=== Text for analysis ===
——————

# 2012 payment reduction for not e-prescribing?



## mgord (Apr 15, 2011)

Have any specialist clinics out there been having trouble meeting the guideline of at least 10 patient encounters that have had an e-prescription sent?
I work for a General/Vascular surgery practice and I have 5 eligible providers. Most of our prescriptions are for pain meds and that is usually given after surgery not during the office visit. According to one of our surgeons he has not heard anyone talking about this? 
I am the only coder in the practice and I guess I'm just getting a little nervous that no one else seems to be talking about it and we are really struggling to get a claim that meets the criteria in order to submit the G8553. 
If anyone has any suggestions or can share their experience with this, I would greatly appreciate any advice. 
Thanks.


----------



## RebeccaWoodward* (Apr 15, 2011)

Actually, I was just speaking about this yesterday.  We're experiencing the same issue.  I suggested that E Prescribing nsaids (i.e.ibuprofen 500) or antibiodics could be a solution.  Obviously, it would have to be medically necessary.  I've done some research and there does seem to be a possibilty to E Prescribe narcotics but it appears you have to jump through some hoops first...

*Q.** When can a practitioner start issuing electronic prescriptions for controlled substances?

*A.** A practitioner will be able to issue electronic controlled substance prescriptions only when the electronic prescription or electronic health record (EHR) application the practitioner is using complies with the requirements in the interim final rule.* 

*Q. * How will a practitioner be able to determine that an application complies with DEA’s rule?

——————

=== Extracted information ===

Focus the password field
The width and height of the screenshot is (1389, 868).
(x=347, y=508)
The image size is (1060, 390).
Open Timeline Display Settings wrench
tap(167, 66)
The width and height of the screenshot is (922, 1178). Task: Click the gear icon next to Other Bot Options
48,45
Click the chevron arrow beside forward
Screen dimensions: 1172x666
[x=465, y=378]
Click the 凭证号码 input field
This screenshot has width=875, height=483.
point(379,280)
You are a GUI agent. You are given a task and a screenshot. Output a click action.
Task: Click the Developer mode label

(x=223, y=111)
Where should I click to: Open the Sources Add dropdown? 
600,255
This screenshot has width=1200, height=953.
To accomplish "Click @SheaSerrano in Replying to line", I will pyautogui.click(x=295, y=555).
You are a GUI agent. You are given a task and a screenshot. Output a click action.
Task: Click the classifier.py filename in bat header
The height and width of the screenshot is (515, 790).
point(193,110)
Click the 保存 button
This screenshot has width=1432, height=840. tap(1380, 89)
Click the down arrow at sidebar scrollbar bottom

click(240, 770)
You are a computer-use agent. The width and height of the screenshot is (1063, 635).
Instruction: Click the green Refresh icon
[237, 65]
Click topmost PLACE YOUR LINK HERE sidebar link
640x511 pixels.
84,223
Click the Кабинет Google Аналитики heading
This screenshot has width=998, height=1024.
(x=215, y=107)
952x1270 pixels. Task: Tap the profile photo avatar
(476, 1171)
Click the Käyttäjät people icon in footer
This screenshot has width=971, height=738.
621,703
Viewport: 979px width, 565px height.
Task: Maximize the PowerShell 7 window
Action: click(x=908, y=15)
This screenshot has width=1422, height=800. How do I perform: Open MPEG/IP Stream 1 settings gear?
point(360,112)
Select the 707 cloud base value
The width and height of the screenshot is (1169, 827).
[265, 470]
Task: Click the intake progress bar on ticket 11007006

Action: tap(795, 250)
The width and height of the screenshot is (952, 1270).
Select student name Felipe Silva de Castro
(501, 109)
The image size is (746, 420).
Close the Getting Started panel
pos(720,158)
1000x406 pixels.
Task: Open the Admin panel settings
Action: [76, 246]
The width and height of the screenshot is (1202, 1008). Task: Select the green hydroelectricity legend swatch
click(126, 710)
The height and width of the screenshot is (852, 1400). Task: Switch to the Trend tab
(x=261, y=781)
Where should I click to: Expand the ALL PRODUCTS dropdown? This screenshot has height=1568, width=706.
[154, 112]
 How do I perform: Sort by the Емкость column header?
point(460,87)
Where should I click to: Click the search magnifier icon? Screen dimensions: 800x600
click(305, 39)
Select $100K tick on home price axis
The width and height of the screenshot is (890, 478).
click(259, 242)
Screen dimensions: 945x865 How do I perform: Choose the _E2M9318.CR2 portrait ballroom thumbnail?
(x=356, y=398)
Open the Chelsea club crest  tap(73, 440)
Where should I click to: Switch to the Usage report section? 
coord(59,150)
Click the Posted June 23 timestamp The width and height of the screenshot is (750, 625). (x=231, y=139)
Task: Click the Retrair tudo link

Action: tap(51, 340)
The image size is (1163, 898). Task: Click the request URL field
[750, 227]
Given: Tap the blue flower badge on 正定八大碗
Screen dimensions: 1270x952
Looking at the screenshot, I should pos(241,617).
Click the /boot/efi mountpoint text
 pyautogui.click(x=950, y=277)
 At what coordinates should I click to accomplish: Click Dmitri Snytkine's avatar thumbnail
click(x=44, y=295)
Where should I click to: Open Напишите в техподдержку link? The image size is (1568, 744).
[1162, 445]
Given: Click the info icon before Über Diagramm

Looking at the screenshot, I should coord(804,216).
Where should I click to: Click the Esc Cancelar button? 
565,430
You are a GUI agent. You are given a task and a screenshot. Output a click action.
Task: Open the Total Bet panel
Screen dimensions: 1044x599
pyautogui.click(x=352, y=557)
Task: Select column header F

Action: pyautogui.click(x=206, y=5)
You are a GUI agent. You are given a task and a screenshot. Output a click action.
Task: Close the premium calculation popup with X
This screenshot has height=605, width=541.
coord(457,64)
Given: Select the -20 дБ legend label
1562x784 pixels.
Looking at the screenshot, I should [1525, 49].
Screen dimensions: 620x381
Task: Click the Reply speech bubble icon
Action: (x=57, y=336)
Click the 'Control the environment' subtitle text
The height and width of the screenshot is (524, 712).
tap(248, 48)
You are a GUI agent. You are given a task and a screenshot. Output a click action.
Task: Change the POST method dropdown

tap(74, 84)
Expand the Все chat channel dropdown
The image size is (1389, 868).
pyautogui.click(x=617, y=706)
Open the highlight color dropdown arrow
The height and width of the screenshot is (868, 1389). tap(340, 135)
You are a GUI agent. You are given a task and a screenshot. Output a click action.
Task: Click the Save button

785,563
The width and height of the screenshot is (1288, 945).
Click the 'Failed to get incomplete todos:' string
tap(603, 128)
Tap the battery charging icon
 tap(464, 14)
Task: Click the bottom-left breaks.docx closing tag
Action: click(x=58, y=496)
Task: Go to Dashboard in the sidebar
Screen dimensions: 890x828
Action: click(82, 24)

——————

=== What this exercise asks ===
1. Translate this sentence from the e-prescribing thread above into Spanish: "Obviously, it would have to be medically necessary."
2. Answer these questions using the e-prescribing thread above:
(a) How many eligible providers does the first poster's practice have?
(b) Which code is that practice struggling to submit?
(c) According to the quoted answer, when can a practitioner start issuing electronic prescriptions for controlled substances?

=== Problem solutions ===
1. Obviamente, tendría que ser médicamente necesario.

2.
(a) Five.
(b) G8553.
(c) Only when the electronic prescription or electronic health record (EHR) application the practitioner uses complies with the requirements in the interim final rule.